Dear Editor,
All the current hullabaloo about insecure women, all of whom in fact are security guards, reminds me of the incident, more vividly than others, of some years ago.
In the first incident the female guard sat in a chair located outside the south-easterly corner of the National Cultural Centre, in a position to survey cars going into the parking lot there.
We were early and took advantage of parking in the secure (?) space directly in front of the immobile guard. We therefore were not bothered about safety being an issue, that is until two-and-a-half hours later, with the show finished, we quickly accessed our car. Just as quickly we observed that the side mirrors were no longer there. Of course we felt justified in asking our still immobile security whether she had any intelligence about the matter. But first we had to wake her up from a deep slumber (just possibly induced?). Immediately we knew that any effort to get a satisfactory response was quite useless. Suddenly she scrambled up and flayed around – an indication of her not being quite certain where she was.
This was obviously going to be a useless encounter. Nevertheless we sought to find out who was her employer. Still in a dream state she mumbled that she did not know (the uniform gave no clue), so we just had to resign ourselves to the loss.

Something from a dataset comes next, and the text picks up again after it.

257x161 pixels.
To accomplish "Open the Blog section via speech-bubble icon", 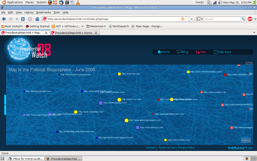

There just was no way of complaining to her incognito employer.
The second incident, sometime after, registered a similar state of ignorance on the part of a rather bereft female security guard, who had stood/sat all day in front of the property next to ours.

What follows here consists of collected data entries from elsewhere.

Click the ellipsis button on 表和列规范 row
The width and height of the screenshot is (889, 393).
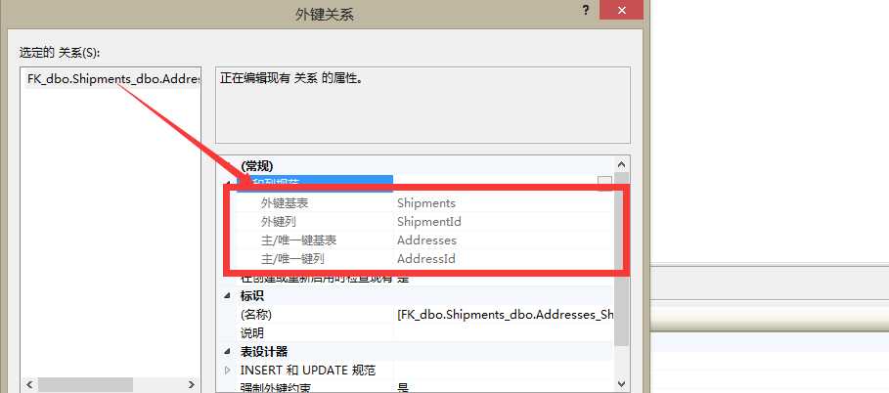coord(605,183)
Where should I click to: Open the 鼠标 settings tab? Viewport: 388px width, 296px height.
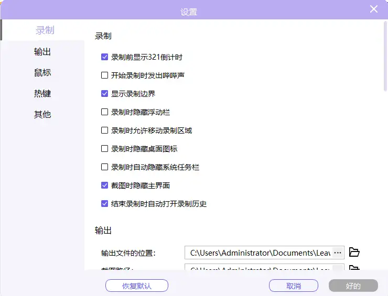[x=42, y=73]
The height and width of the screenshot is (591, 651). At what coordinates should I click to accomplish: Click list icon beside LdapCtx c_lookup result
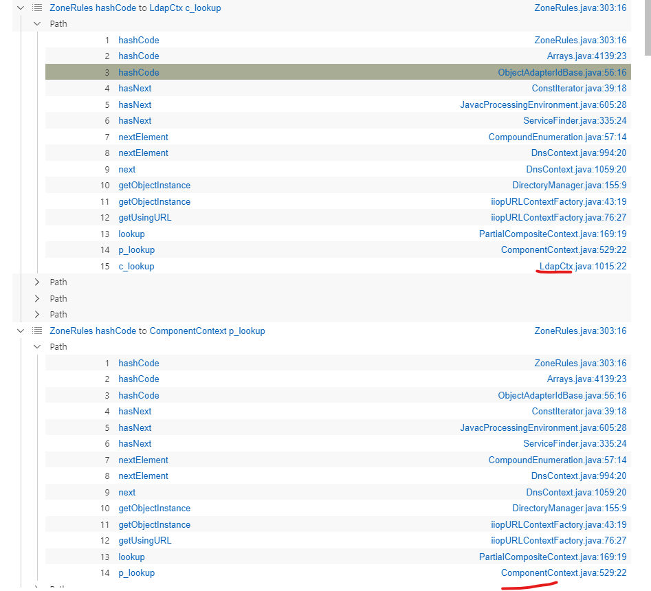coord(37,8)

As the dark of the evening enveloped her station she rushed over to our premises, and in a panic asked for help in contacting her employers, so that she can remind them to send the next shift guard, who was much overdue, to relieve her.
We let her use the telephone so that she could make her case as pleadingly as possible. Then suddenly she stopped, to ask where she was, admitting that she had no clue of the address, street name or neighbourhood to which she had been diligently assigned.

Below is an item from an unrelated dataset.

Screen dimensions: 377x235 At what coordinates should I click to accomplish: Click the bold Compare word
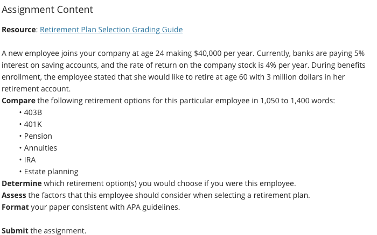pyautogui.click(x=18, y=101)

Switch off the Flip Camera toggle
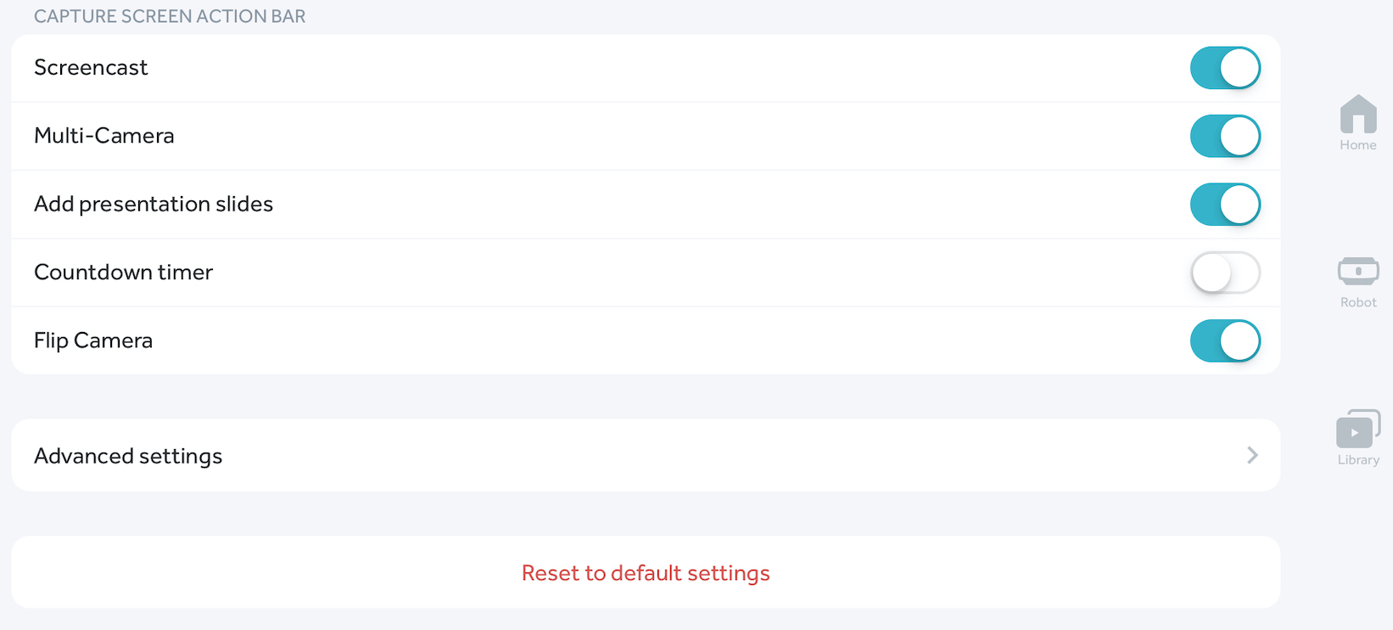1225,340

It is hard to forget such examples of the exploitation of valued women in the business of virtual security.
While there are visibly outstanding employers of disciplined and professional ranks, they are, however, outnumbered by others who offer only the myth of security (male and female) who clearly would not have not undergone a certified fitness test, and who are aged, of minimal perceptual capacity, inadequately lettered, and can neither engage in a chase, nor more troublingly run from any attacker to save their own lives.
With these impediments they can hardly bargain, even for the applicable minimum wage, or insist on the legal number of hours to be worked per shift, or week.
Incidentally, the age group is generally such that too many are ineligible for membership of the National Insurance Scheme. Even the provision for leave is haphazard, while it is uncertain whether there is any official mechanism in place to confirm the overtime hours so often worked without the relevant compensation.
So that the Minister’s apparent mis-step would have raised a much more substantive inquiry into an area of exploitative employment.